#### [出典文書]
_____
また発達障害の人は怒りに気を取られ、肝心の指摘内容に意識を向けることができなくなります。失敗に対しては冷静に諭し、失敗の原因を探り、改善点を話し合うことが大切です。
相談に乗る
ひとつの考えにとらわれ、柔軟な対処ができないことがあります。そのため仕事において、堂々巡りを繰り返すことがあります。なぜ、仕事がうまくいかないのか、対処法が考えられずに悩んでいたり、どういう工夫や努力をすれば、業務を完遂できるのかがイメージできずに困っていたりします。相談を持ちかけられたときには、可能な限り話を聞くようにすると良いでしょう。
指示は簡潔、明確にだし、内容を確認する
発達障害の人は、「だいたい」「すぐに」「早く」など、曖昧な指示は理解しにくいことがあります。「Aの作業はここまで(数でも時間でも工程でもよいが、どの部分までかを明確にする)終わったら中断して、Bの仕事を何時までに仕上げる」といった具体的な指示を出します。
_____
#### [提示資料]
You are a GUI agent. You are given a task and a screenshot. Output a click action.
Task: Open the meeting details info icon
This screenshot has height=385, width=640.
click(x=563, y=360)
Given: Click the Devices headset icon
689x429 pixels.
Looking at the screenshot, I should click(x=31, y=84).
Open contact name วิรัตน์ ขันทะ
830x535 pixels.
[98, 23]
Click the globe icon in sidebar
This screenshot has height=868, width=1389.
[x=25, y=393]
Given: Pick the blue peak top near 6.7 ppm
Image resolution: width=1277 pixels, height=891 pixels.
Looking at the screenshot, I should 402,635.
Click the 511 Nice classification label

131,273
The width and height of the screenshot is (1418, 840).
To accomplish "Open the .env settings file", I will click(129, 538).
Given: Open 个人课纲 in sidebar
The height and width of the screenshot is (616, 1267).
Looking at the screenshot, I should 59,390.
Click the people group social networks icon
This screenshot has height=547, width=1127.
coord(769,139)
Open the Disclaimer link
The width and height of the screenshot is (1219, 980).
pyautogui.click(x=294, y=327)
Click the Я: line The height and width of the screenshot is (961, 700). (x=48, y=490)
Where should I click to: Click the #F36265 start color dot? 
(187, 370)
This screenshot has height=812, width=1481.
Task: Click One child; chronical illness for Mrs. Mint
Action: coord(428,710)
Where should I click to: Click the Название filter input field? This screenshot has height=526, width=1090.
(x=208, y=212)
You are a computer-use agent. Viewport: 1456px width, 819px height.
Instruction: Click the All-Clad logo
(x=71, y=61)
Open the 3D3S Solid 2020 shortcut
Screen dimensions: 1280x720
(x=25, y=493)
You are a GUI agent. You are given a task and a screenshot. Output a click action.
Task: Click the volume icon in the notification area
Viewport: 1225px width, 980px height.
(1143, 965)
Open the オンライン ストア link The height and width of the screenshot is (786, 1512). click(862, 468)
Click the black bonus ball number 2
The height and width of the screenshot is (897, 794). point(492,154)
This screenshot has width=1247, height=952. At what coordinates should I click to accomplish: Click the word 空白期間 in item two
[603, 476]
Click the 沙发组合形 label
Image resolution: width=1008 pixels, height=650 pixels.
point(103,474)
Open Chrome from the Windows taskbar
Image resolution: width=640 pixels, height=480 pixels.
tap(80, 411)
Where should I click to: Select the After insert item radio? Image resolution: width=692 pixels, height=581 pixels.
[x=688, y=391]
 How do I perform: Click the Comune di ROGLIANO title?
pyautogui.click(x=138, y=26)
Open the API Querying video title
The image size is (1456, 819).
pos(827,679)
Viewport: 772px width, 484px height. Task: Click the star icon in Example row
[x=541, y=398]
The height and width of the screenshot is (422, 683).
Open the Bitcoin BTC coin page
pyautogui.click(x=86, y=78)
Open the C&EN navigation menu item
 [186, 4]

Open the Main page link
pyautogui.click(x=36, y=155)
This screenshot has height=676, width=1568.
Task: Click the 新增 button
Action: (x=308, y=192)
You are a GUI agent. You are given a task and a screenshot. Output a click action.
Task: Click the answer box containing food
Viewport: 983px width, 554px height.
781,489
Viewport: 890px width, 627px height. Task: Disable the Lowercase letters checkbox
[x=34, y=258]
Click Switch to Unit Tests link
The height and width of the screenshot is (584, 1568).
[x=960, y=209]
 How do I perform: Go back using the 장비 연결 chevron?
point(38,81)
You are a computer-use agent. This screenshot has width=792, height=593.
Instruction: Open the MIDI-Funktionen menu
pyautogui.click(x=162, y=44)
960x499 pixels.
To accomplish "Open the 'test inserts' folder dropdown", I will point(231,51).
_____
#### [取り組む課題]
発達障害の人への接し方を述べた本文と照らし合わせ、次の1.〜3.がそれぞれ本文に合うかどうかを「はい」か「いいえ」で答え、決め手となる本文の語句をそのまま引用してください。
1. 発達障害の人は曖昧な指示を理解しにくいことがある。
2. 失敗に対しては厳しく叱ることが大切だとされている。
3. 相談を持ちかけられたときは、手短に済ませるよう勧められている。
項目は本文とは別個の資料です。

#### [解答欄]
1. はい。「曖昧な指示は理解しにくいことがあります」
2. いいえ。「失敗に対しては冷静に諭し、失敗の原因を探り、改善点を話し合うことが大切です」
3. いいえ。「可能な限り話を聞くようにすると良いでしょう」